The U.S. Congress should consider a "safe harbor" from legal action for consumers using works protected by copyright as it launches a long-term effort to revamp copyright law, some advocates said Thursday.
Consumers should be protected from lawsuits when they use digital works they've legally purchased, Jule Sigall, assistant general counsel for copyright at Microsoft, told U.S. lawmakers.
"The lack of clarity around reasonable and ordinary personal use has contributed to the declining public reputation of copyright and a lack of respect for the law among some consumers," he told the intellectual property subcommittee of the U.S. House of Representatives Judiciary Committee. "Too often consumers view copyright as an impediment to their enjoyment of creative content they have paid for and a deterrent to innovation in new products and services."
Copyright holders sometimes used ambiguities in copyright law to threaten consumers, he added.
Just as Congress carved out a safe harbor for websites and other online businesses in the 15-year-old Digital Millennium Copyright Act, it should consider legal protections to provide "certainty that the ordinary and reasonable personal use of legitimately purchased content will be enabled, not stifled, by copyright," Sigall said. "I'm not talking about piracy here, but situations in which consumers who have legitimately purchased content are confronted and confused by assertions that actions enabling the enjoyment of that content are somehow infringing."
A safe harbor for consumers should be a top priority for Congress, added Pam Samuelson, a professor at the University of California at Berkeley Law School. She also called on lawmakers to look for new ways that creators can easily register their works.
Sigall also called for Congress to consider a new generation of creators, including one-person software development firms, as it looks to rewrite copyright law. The Internet has enabled creators who "often operate independent of established publishers, distributors and collective organizations," he said. "Often when these authors look to copyright and how it might help them develop and market their works, they are mystified by a system built for traditional modes of distribution, and not the new channels."
Thursday's hearing was the first in what promises to be a long process in the committee to look at rewriting copyright law for the digital age. Aside from the DMCA, the last major revision of U.S. copyright law was in 1976, and witnesses told the subcommittee the law isn't well adapted to modern uses of material protected by copyright.
While witnesses urged that discussions about changes to copyright law be civil, there was clear disagreement about the direction a copyright overhaul should take.
A 2010 report from the Copyright Principles Project, made up of copyright experts, seemed to focus more on the needs of users than to the "enforcement needs of authors and other copyright owners," said Jon Baumgarten, a former general counsel of the U.S. Copyright Office.
Much of the current discussion about copyright reform seems to head in the same direction, Baumgarten added. "The copyright debates today and search for changes are too often driven by those enthused by the promise of new technology ... that anything standing in the way is to be simply tossed aside in favor of permitting it to happen," he said.

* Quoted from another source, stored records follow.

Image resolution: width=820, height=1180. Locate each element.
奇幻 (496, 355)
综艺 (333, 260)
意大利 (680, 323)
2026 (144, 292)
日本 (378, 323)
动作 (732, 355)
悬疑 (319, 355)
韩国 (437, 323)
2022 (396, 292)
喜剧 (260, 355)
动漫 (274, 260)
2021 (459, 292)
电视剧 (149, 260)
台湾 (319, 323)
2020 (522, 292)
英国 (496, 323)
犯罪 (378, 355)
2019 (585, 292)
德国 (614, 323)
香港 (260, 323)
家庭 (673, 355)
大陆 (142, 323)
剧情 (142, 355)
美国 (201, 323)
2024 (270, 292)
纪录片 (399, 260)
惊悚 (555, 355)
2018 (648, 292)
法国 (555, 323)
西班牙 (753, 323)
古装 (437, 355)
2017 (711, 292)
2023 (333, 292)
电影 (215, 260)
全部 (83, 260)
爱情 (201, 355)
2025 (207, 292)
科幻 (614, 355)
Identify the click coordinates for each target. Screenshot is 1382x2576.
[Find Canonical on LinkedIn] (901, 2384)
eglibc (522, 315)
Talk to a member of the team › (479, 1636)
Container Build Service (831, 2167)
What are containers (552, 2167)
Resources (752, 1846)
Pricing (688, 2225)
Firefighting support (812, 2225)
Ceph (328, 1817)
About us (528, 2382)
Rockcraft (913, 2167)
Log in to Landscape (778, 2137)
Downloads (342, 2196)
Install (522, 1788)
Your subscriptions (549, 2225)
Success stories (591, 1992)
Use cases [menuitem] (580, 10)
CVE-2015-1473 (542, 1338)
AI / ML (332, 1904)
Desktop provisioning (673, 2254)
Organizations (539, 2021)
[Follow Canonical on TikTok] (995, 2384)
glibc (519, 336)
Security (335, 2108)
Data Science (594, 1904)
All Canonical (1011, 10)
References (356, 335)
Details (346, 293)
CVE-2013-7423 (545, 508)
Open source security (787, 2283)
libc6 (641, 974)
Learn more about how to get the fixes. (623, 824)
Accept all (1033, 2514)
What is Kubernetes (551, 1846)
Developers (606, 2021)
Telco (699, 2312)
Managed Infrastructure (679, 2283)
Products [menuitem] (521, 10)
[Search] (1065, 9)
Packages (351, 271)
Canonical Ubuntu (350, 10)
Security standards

Some subcommittee members said they were concerned that copyright protections could get watered down with a rewrite of the law.
"It seems in the past few years there has been a shift in the public discourse about copyright away from the people who actually devote their talent to create works for the benefit of society, and those who invest in them, toward the users of works and the financial interests of those companies eager to commercially exploit them," said Representative Mel Watt, a North Carolina Democrat. "Free speech does not mean free stuff."